Exercise instructions: Show every line in the material below in which the string "folder" appears.

************

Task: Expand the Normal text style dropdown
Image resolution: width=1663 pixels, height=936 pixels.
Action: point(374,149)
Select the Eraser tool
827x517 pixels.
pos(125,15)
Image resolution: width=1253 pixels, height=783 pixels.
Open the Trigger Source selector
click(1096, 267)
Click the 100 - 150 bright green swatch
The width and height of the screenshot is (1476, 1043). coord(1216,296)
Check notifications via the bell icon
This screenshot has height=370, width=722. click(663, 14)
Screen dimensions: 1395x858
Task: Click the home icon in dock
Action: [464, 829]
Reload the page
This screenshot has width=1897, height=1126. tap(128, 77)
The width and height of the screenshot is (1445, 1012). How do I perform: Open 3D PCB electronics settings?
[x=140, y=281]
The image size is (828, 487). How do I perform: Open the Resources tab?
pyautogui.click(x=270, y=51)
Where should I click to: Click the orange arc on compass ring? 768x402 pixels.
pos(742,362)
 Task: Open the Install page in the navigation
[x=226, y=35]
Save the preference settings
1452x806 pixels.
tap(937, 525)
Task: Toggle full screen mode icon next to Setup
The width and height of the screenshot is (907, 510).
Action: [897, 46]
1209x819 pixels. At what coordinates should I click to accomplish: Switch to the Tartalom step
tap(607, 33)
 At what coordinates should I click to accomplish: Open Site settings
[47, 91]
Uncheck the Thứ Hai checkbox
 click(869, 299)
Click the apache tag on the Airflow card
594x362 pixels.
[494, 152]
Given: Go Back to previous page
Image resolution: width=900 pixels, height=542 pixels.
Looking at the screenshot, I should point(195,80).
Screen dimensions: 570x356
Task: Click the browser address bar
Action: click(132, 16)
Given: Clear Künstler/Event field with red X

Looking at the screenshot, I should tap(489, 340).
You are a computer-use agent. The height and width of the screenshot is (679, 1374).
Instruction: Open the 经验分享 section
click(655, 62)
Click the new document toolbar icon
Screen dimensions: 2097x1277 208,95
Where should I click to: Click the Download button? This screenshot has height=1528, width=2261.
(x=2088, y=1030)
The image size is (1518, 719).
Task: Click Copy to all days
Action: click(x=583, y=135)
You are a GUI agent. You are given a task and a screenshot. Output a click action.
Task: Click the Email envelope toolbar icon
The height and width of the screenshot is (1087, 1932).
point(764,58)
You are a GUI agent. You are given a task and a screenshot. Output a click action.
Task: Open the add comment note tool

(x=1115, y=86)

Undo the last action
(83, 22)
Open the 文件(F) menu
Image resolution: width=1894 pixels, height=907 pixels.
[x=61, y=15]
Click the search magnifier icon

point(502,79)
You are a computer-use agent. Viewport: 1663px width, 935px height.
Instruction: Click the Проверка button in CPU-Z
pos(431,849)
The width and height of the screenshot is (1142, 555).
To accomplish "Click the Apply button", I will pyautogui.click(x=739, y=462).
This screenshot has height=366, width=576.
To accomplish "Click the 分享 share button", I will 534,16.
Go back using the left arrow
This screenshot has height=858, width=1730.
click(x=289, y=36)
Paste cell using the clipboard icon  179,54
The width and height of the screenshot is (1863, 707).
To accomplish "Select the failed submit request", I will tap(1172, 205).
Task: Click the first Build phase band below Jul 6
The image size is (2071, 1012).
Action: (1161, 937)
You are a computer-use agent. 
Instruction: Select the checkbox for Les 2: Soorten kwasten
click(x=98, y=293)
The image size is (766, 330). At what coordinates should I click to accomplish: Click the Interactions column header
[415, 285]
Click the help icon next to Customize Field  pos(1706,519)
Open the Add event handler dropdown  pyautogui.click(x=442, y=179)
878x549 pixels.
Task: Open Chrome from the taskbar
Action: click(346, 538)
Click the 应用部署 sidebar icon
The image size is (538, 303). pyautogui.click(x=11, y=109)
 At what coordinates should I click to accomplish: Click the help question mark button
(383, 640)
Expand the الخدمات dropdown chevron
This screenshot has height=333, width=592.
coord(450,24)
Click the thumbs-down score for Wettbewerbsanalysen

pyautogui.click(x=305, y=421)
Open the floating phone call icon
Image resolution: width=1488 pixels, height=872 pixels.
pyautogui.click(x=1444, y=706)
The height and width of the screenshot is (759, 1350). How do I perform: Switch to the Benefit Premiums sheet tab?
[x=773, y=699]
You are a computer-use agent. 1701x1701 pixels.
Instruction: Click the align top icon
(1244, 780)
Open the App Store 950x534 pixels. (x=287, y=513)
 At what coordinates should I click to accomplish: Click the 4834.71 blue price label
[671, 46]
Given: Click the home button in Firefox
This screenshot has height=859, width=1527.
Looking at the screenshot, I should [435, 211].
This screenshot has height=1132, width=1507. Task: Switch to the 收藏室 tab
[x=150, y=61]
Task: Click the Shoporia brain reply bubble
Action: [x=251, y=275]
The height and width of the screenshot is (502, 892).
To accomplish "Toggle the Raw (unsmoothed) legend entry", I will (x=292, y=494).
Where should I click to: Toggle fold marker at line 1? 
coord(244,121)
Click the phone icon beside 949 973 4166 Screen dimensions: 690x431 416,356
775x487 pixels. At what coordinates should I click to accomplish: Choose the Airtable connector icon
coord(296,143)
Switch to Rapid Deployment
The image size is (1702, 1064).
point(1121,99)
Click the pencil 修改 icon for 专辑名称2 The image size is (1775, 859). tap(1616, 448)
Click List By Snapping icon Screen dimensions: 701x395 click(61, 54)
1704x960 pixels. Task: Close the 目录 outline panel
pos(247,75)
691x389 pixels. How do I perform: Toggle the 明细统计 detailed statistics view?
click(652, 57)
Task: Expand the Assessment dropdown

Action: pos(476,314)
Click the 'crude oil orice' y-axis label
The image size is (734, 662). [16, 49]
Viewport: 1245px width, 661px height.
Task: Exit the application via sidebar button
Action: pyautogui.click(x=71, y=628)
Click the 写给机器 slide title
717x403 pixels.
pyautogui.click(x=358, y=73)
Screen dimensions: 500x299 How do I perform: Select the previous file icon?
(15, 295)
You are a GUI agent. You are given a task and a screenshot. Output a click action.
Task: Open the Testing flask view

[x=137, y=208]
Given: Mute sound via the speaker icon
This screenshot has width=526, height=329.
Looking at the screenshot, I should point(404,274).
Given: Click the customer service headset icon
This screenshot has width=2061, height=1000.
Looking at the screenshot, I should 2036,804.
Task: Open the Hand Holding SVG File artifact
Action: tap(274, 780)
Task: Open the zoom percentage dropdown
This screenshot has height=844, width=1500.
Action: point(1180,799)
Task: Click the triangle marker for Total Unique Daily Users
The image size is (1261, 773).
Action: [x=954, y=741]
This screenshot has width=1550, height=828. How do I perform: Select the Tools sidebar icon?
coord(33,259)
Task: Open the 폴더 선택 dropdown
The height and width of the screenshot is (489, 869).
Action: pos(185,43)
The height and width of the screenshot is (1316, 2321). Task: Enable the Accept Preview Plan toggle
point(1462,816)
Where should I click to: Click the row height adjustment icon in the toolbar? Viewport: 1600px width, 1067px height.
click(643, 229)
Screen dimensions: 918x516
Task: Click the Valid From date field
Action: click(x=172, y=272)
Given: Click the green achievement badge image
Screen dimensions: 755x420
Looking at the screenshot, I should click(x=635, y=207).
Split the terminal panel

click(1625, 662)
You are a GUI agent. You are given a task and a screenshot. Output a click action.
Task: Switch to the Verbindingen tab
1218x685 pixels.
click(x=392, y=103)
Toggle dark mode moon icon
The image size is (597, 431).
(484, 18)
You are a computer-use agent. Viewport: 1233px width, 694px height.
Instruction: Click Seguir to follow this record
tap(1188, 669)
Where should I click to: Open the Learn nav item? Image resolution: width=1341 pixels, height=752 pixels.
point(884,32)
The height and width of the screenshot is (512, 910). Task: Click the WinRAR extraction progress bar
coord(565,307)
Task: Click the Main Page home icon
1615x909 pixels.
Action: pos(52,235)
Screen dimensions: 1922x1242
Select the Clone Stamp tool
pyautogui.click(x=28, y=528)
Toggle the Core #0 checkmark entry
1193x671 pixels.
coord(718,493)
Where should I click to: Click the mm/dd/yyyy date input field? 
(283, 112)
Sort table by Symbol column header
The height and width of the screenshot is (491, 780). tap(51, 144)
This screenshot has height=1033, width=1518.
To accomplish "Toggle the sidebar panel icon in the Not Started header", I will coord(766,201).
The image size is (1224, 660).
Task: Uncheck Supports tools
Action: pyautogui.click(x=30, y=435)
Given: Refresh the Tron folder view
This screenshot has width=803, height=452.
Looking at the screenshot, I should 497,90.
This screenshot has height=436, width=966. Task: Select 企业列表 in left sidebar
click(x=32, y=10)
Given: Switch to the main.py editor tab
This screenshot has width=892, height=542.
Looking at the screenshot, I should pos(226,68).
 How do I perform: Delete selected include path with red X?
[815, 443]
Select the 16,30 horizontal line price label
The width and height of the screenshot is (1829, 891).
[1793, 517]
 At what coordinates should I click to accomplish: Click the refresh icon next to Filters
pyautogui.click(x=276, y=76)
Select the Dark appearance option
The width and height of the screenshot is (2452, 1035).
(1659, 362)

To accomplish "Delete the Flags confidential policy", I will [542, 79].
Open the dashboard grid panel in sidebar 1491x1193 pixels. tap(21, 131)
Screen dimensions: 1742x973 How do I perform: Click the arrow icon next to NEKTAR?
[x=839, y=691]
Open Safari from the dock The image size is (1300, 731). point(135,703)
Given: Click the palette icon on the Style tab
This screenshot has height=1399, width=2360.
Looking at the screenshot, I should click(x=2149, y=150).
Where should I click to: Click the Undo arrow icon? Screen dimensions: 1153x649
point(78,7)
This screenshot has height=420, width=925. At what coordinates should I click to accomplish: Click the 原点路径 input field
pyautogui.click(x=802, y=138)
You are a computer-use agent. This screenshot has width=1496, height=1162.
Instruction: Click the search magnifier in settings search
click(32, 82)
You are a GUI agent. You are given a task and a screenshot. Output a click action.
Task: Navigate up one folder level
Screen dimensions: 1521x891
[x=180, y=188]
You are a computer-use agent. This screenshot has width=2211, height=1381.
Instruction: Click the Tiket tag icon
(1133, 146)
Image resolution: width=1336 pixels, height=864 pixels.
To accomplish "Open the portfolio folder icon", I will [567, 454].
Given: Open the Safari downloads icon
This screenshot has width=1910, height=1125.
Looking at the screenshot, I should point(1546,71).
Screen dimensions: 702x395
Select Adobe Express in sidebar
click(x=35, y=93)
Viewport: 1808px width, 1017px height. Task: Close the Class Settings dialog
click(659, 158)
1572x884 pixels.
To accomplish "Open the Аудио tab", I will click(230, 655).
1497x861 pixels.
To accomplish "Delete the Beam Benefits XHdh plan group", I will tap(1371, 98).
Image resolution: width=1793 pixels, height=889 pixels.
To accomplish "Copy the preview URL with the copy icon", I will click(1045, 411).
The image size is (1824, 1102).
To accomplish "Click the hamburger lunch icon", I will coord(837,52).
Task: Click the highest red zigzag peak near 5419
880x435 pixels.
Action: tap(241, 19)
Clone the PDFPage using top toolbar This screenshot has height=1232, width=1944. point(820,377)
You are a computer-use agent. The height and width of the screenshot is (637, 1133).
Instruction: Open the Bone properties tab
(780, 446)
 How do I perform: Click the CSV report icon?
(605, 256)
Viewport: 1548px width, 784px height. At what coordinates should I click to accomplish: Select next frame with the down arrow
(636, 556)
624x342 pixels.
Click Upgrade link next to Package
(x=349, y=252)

************

Output for this task:
Given: Refresh the Tron folder view
Task: Navigate up one folder level
To accomplish "Open the portfolio folder icon", I will [567, 454].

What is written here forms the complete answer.